India launches Mars-bound probe
Spacecraft will orbit red planet to study its composition and look for signs of life.
05 November 2013
India’s first mission to Mars has successfully blasted off on its 300-day journey to the red planet. The Mars Orbiter Mission, or Mangalyaan, launched from the Satish Dhawan Space Centre at Sriharikota on 5 November. It is scheduled to start circling the planet and taking data in September 2014.
"The journey has just begun," said a beaming Koppillil Radhakrishnan, chairman of the Indian Space Research Organisation (ISRO), in a televised statement.
Mangalyaan — a mostly home-grown effort assembled by several thousand personnel over two years — is expected to cost India around US$75 million. NASA will provide communication and navigation support to track Mangalyaan when it is not visible in India.
The probe is set for a 780-million-kilometre journey. It will circle Earth for several days to gather enough velocity to shoot off towards Mars, before entering Martian orbit in September 2014, where it will study the planet's geology and atmosphere for 6 months.

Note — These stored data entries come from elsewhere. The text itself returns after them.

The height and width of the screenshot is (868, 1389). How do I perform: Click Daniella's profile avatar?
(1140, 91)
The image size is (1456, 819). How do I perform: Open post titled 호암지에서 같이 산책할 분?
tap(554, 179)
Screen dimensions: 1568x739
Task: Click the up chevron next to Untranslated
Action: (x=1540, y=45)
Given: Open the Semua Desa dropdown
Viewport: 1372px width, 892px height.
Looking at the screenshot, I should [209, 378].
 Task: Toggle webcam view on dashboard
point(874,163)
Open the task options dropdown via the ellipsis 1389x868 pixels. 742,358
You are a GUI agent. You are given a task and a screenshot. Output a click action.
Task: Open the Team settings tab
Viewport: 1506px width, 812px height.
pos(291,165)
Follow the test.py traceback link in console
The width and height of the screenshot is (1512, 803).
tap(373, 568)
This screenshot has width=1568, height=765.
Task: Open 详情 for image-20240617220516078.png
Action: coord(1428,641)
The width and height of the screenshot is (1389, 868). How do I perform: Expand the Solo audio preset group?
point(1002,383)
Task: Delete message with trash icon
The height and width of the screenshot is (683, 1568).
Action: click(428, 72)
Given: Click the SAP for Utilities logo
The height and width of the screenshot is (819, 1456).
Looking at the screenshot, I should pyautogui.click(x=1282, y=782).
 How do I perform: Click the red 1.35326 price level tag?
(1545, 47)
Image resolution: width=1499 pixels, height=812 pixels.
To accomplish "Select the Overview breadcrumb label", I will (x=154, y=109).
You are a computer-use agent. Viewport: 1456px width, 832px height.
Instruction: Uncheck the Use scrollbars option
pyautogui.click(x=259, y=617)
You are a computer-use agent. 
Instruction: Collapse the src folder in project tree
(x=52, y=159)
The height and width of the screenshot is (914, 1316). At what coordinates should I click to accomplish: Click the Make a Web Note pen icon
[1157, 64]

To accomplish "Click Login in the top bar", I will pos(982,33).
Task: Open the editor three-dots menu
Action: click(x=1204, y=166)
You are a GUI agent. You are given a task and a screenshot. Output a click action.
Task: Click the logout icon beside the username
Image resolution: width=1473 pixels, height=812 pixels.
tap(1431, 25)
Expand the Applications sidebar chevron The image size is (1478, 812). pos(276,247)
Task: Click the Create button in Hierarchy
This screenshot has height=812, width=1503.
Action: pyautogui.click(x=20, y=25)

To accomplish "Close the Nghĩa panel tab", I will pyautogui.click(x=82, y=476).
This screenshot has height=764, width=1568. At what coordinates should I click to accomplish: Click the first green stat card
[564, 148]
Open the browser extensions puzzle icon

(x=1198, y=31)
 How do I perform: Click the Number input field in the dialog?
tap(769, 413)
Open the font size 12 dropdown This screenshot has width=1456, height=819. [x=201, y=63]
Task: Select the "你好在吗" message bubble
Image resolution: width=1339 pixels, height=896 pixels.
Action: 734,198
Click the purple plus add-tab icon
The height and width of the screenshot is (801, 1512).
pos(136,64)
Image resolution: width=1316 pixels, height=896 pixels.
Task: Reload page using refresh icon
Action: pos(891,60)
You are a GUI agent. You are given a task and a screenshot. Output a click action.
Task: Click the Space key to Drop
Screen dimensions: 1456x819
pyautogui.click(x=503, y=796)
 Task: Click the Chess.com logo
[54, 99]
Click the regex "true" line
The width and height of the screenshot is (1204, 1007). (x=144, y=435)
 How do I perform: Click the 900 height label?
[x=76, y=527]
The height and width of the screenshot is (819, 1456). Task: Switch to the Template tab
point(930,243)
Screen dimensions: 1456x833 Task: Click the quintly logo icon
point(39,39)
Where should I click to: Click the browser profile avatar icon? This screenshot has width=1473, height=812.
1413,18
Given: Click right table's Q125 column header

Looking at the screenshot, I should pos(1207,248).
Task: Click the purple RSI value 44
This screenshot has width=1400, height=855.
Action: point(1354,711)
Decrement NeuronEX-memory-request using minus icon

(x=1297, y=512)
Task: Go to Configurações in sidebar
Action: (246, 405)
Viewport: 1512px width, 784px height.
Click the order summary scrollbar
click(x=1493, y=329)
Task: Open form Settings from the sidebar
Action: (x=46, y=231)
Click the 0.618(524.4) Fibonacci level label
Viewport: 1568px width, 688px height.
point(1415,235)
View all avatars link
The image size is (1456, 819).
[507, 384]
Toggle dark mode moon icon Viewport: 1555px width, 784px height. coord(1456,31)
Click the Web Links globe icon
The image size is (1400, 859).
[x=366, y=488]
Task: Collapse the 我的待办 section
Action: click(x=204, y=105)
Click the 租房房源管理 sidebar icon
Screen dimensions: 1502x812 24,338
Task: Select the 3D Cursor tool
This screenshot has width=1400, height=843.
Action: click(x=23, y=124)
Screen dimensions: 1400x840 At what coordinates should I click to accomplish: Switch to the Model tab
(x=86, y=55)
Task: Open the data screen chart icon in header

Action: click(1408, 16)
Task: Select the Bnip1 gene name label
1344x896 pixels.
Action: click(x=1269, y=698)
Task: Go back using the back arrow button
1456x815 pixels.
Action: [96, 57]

ISRO used its Polar Satellite Launch Vehicle C-25, a proven workhorse, rather than its more powerful Geosynchronous Satellite Launch Vehicle, which has suffered repeated failures since 2001.
The chosen few
In the history of space exploration, nearly two-thirds of all space missions to Mars have failed. If successful, Mangalyaan will catapult ISRO into the elite club of organizations that have reached Mars orbit, along with NASA, the Soviet space programme and the European Space Agency.
The orbiter carries five India-built, solar-powered instruments to study Martian atmosphere and geology. They will look for signs of methane in the atmosphere; measure the ratio of deuterium to hydrogen to study the presence of water; map the planet’s surface composition and mineralogy; and take high-resolution colour images.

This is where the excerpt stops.